[security-sig] On blindly recommending RFC 1918 addresses (was: Openstack cannot access to the Internet)

Thomas Goirand zigo at debian.org
Thu Feb 11 22:41:01 UTC 2021

On 2/11/21 8:11 PM, Jeremy Stanley wrote:
> On 2021-02-11 18:45:48 +0100 (+0100), Thomas Goirand wrote:
> [...]
>> You should *not* expose your compute machines to the internet (and
>> probably not your controller either, except the API). You should set
>> them up with a private network address (192.168.x.x or 10.x.x.x for
>> example). Only your VMs should have access to internet. I would strongly
>> recommend revisiting your network setup.
> [...]
> I'm not trying to be pedantic, but just because something has an RFC
> 1918 address doesn't mean it's not also exposed to the Internet (for
> example via a port forward, or 1:1 NAT, or through a proxy, or an
> interface alias, or another interface, or another address family
> like inet6, or...). Conversely, using globally routable addresses
> doesn't mean those systems are necessarily exposed to the Internet
> either (they could be secured behind this new-fangled contraption
> called a "network firewall" which is a far more thorough means of
> policy enforcement than merely hopes and wishes that certain
> addresses won't be reachable thanks to loosely obeyed routing
> conventions).
> While not wasting global IPv4 addresses on systems which don't need
> to be generally reachable is probably a sensible idea from the
> perspective of v4 address exhaustion/conservation, it's dangerous to
> assume or suggest that something is secure from remote tampering
> just because it happens to have an RFC 1918 address on it.
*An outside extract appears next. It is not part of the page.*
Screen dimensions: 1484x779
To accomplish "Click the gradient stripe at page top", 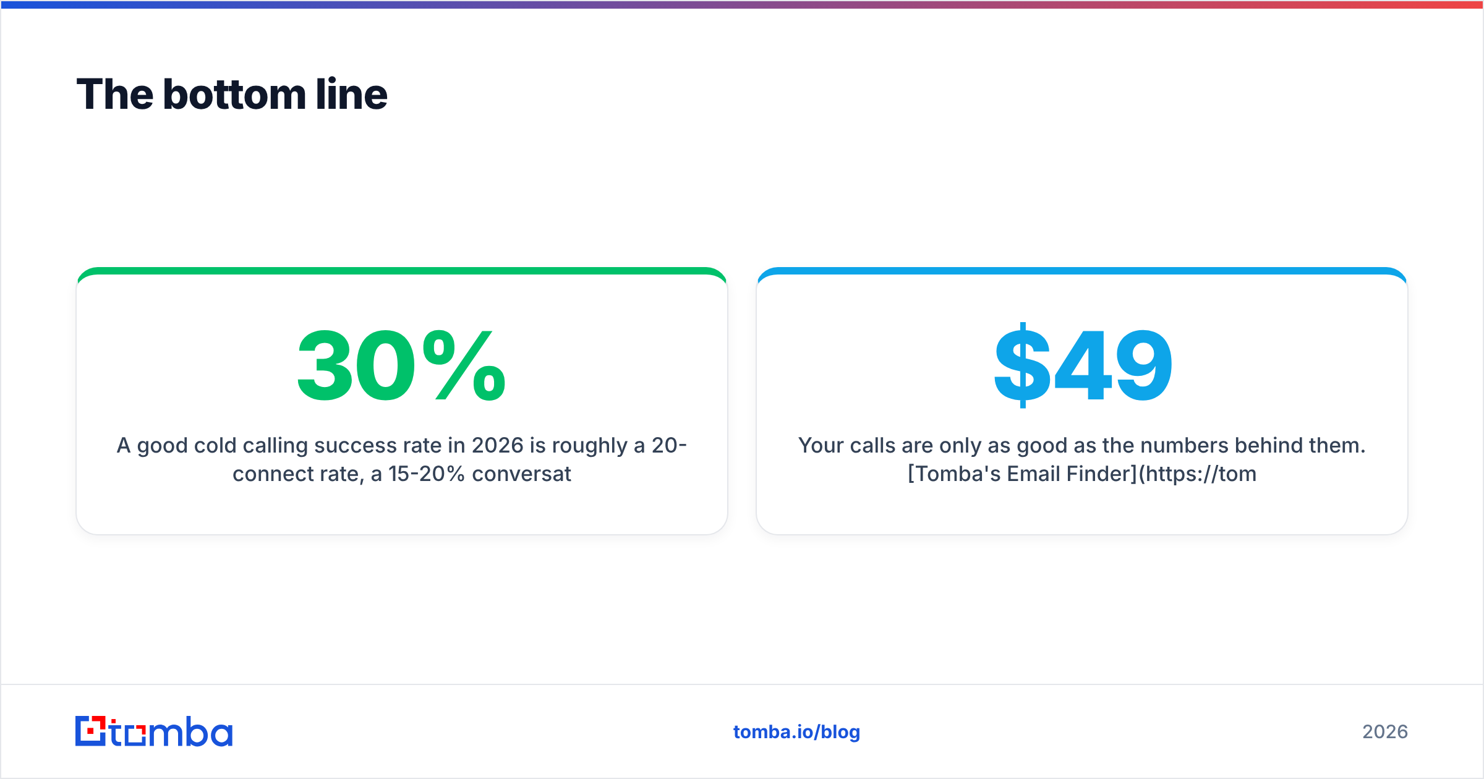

I very much agree with that.

On top of this, I would also suggest that the compute nodes (and in
fact, any component of the infrastructure) have no access to the
internet outbound as well, simply because they don't need it. To get
things installed, just setup a package mirror, or a proxy.

For the VMs connectivity, if using DVR, the br-ex of the compute nodes
(and the network nodes) can be connected to a VLAN that will be
different from the one used for managing the infrastructure. Neutron
manages this pretty well.


Thomas Goirand (zigo)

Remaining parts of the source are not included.